"We are overwhelmed with joy over how supportive everyone has been to bring us together as a family again," Koester said. "Everyone's tireless efforts has made our family whole this Thanksgiving. We cannot thank you enough."
"She has been through a very traumatic event and needs time with her family," Koester said. "I don't have any details into the case, I just know that getting her face out there was the best thing we could do."
When asked about the sisters' reunion, Koester only said, "It was a very joyous reunion, and we were just very, very excited to see each other."
Koester was asked how she and the family handled Papini going missing for three weeks, but gave very little insight into how the family coped with her disappearance.
"It's been a range of emotions -- sadness,
anger," Koester said. "Right now, it's just joy, lots and lots of joy."
Sherri Papini, who was found alive Thanksgiving morning near Interstate 5 in Yolo County, was "
very emotional" after a passing driver came upon her, Shasta County Sheriff Tom Bosenko said Friday.
Investigators are searching for two armed Hispanic women driving a dark-colored SUV whom detectives believe abducted Papini on Nov. 2 while she was out for a jog near her home the Shasta County town of Mountain Gate, Bosenko said.
In an interview Friday on "Good Morning America," Bosenko called it very rare for her to be released.
Papini was found Thursday bound by restraints near I-5 and County Road 17 but was able to flag down a driver, who called authorities and connected the mother of two with her husband, Keith, by cellphone, Bosenko said.
She was very emotional to be released and hear her husband's voice and then a few hours later to be reunited with him," Bosenko said.
Papini was treated at a hospital for unspecified injuries and released. Officials said they were not aware of a motive for the kidnapping.
Investigators have spoken with Papini
but hoped to get more information soon in the effort to uncover what happened over the last three weeks, Bosenko said. It was not clear if she knew the women she said abducted her, police said.
Obviously she was
emotional and quite upset, but elated to be freed, and so we were able to get some information from her," Bosenko said. "Then, in the days following this, we will be following up with her."

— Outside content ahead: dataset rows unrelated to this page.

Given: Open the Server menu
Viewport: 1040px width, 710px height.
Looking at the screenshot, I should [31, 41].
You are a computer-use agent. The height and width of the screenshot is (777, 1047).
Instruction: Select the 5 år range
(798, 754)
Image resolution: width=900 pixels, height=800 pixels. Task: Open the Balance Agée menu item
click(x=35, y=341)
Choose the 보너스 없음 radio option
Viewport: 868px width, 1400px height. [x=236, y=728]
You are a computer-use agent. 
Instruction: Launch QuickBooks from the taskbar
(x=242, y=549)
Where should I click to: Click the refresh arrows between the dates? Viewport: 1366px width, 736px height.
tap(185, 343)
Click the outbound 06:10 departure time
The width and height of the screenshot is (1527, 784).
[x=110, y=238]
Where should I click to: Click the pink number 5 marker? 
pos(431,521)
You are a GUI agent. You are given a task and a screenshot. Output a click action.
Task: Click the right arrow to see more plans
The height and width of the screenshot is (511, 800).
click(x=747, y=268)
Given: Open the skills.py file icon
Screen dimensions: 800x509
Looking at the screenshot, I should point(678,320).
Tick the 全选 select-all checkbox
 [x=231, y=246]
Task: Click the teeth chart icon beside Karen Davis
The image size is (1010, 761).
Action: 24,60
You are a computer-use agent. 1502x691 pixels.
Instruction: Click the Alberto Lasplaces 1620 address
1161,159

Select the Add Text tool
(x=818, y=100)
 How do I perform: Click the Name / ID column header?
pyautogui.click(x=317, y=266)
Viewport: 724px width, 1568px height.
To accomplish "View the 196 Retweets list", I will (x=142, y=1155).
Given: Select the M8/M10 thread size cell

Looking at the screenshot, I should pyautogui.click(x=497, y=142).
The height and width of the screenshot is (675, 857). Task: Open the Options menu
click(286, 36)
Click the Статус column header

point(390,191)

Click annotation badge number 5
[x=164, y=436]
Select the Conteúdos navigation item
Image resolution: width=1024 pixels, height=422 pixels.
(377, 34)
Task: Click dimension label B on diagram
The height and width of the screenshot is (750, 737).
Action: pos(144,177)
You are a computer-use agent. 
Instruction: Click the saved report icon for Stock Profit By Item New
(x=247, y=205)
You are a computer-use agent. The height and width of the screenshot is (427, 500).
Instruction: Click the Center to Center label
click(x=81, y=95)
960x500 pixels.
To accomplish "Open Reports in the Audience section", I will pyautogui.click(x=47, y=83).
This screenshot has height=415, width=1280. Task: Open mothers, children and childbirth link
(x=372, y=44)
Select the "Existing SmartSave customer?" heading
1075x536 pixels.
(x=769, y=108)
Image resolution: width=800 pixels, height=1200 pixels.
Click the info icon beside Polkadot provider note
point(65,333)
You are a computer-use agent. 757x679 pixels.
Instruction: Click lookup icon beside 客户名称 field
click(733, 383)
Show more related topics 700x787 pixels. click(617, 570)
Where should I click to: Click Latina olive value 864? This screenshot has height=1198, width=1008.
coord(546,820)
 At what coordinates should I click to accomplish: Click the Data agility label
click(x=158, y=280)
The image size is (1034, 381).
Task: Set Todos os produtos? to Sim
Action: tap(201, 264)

Family members previously called her a "super mom" who would never abandon her family. Her husband reported her missing when she failed to pick up their two young children from day care.
Her cellphone and headphones were found near where she was last seen.
"She could drop her phone, but she would never in a million years not pick up our children at the time that she normally would have," Keith Papini told "Good Morning America" before his wife was found.
Her husband was cleared as a suspect after passing a polygraph test. Before she was found, he said he was "
getting very angry and frustrated" and "scared for my wife."